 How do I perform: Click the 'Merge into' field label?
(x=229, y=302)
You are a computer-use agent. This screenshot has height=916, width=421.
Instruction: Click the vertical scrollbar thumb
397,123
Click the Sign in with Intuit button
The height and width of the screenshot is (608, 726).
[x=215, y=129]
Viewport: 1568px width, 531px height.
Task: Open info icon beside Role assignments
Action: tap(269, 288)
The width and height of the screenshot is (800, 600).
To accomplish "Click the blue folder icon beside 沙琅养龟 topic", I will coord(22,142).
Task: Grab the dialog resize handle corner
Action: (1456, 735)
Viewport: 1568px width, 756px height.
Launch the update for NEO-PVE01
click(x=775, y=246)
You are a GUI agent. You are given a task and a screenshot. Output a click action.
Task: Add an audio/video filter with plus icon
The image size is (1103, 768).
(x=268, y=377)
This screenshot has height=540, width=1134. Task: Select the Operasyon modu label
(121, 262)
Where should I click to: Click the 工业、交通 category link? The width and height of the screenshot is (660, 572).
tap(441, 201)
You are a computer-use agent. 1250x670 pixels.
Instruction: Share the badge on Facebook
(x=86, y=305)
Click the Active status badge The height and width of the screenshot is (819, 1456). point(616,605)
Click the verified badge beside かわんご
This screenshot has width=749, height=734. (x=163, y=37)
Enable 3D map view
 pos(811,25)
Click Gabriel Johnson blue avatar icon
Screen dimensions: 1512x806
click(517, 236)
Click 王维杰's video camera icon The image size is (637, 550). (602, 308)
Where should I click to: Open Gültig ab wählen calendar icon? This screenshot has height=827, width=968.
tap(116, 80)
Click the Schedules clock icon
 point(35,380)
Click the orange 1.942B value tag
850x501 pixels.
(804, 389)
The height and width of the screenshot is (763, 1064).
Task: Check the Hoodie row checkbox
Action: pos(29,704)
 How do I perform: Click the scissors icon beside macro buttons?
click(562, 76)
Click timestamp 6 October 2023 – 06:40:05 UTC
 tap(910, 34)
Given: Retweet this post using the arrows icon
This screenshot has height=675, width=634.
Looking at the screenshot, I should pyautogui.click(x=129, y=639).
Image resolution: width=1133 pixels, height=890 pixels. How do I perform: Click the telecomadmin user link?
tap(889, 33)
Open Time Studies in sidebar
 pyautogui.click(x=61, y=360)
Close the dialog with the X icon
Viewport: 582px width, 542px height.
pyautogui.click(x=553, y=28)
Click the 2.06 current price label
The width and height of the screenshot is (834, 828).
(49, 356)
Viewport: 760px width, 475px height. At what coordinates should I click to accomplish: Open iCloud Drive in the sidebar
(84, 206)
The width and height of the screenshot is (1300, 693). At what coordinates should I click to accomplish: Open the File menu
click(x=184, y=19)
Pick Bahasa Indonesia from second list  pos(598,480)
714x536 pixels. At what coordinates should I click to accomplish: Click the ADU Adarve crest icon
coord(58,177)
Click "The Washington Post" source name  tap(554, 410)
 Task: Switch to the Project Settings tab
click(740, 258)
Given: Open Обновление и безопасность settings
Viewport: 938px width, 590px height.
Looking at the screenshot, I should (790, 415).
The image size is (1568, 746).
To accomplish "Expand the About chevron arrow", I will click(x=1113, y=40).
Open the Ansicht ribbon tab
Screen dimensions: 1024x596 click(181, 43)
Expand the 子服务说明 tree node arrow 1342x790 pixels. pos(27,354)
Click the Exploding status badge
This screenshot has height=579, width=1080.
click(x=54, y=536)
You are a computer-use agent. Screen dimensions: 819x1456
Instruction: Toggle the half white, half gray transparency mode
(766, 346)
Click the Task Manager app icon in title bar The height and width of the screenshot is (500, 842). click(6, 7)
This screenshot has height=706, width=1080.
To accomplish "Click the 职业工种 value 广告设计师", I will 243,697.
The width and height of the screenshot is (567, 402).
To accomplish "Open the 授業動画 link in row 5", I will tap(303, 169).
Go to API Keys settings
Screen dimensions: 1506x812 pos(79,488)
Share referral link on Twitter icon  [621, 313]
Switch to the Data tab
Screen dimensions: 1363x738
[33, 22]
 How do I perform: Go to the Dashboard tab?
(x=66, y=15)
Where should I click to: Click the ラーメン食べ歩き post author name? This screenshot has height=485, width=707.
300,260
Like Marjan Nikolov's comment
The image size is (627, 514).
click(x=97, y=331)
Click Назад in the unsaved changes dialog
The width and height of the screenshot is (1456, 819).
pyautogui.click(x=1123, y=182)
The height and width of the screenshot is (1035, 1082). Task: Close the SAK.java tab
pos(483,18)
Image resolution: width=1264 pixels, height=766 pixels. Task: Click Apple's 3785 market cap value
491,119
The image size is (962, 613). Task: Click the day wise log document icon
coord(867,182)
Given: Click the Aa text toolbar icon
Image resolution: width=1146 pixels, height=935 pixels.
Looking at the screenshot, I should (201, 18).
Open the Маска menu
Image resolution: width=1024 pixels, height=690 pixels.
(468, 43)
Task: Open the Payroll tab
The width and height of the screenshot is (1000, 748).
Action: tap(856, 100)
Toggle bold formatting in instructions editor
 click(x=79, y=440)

##########

▶ [Assignment]
In the entries above, find each line with the word "video" and copy it.

▶ [Result of this task]
Task: Add an audio/video filter with plus icon
Click 王维杰's video camera icon The image size is (637, 550). (602, 308)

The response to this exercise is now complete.